Se in Italia meno della metà dei lavoratori riesce a usufruire di tutte le ferie maturate, se quasi un dipendente su due non si sente libero di assentarsi per non gravare sui colleghi e se l’85% dichiara di aver continuato a lavorare anche quando non stava bene, è evidente che il tema della qualità del lavoro deve tornare al centro del confronto tra istituzioni, imprese e parti sociali.
In Basilicata queste criticità assumono un significato ancora più rilevante.
La nostra regione è caratterizzata da un tessuto produttivo composto prevalentemente da piccole e medie imprese, da una forte presenza del settore pubblico e da comparti strategici come sanità, enti locali, automotive, industria ed energia, dove la carenza di personale e i carichi di lavoro sempre più gravosi incidono direttamente sul benessere dei lavoratori.
Dichiara il Segretario Generale della Confsal Basilicata, Gerardo de Grazia:
“Questi numeri, raccontano una realtà che molti lavoratori lucani vivono quotidianamente.
Quando un dipendente rinuncia alle ferie, lavora anche durante la malattia o continua a rispondere a telefonate ed e-mail mentre è in vacanza, non siamo di fronte a un segnale di maggiore produttività, ma al sintomo di un’organizzazione del lavoro che necessita di essere ripensata.
La Basilicata deve investire con maggiore decisione nella qualità del lavoro.
Servono organici adeguati, una migliore organizzazione dei servizi, il rispetto dei tempi di riposo, il diritto alla disconnessione e una contrattazione che valorizzi realmente il benessere delle persone.
Solo lavoratori tutelati, motivati e messi nelle condizioni di conciliare lavoro e vita privata possono contribuire alla crescita economica e sociale del nostro territorio.”

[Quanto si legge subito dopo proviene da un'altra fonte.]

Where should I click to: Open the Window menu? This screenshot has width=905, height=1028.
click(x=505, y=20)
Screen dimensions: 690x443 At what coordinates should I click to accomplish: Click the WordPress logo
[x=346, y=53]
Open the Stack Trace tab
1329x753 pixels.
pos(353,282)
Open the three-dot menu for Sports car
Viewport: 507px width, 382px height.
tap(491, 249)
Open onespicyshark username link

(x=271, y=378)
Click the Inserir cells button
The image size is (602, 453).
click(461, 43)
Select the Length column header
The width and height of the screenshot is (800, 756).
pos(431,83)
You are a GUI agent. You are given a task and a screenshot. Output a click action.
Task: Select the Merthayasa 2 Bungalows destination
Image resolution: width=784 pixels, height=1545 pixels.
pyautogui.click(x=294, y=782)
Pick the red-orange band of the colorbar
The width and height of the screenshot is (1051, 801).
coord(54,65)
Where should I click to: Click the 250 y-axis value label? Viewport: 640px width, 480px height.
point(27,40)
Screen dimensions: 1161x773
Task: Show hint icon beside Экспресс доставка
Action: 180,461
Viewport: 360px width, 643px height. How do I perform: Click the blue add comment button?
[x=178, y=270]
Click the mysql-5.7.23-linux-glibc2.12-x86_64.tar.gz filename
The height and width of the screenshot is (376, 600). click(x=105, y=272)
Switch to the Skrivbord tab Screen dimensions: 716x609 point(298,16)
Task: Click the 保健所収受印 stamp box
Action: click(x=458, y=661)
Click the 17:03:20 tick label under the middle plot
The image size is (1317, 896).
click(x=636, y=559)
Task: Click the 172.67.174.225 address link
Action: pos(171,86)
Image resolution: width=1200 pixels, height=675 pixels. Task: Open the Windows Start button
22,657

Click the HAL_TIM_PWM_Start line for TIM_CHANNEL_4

Confsal Basilicata richiama inoltre l’attenzione sul fenomeno dello spopolamento regionale, che continua a ridurre la disponibilità di forza lavoro qualificata e ad aumentare il carico sulle risorse già presenti nelle aziende e nelle amministrazioni pubbliche.
Una condizione che rende ancora più urgente investire nella valorizzazione del capitale umano e nella creazione di ambienti di lavoro sostenibili.
Conclude de Grazia:
“La sfida dei prossimi anni non sarà soltanto creare nuovi posti di lavoro, ma renderli di qualità.
Difendere il diritto alle ferie, alla salute e alla disconnessione significa difendere la dignità del lavoro.
Come Confsal Basilicata continueremo a promuovere il dialogo con istituzioni e datori di lavoro affinché il benessere organizzativo diventi una priorità concreta e non soltanto un principio enunciato.”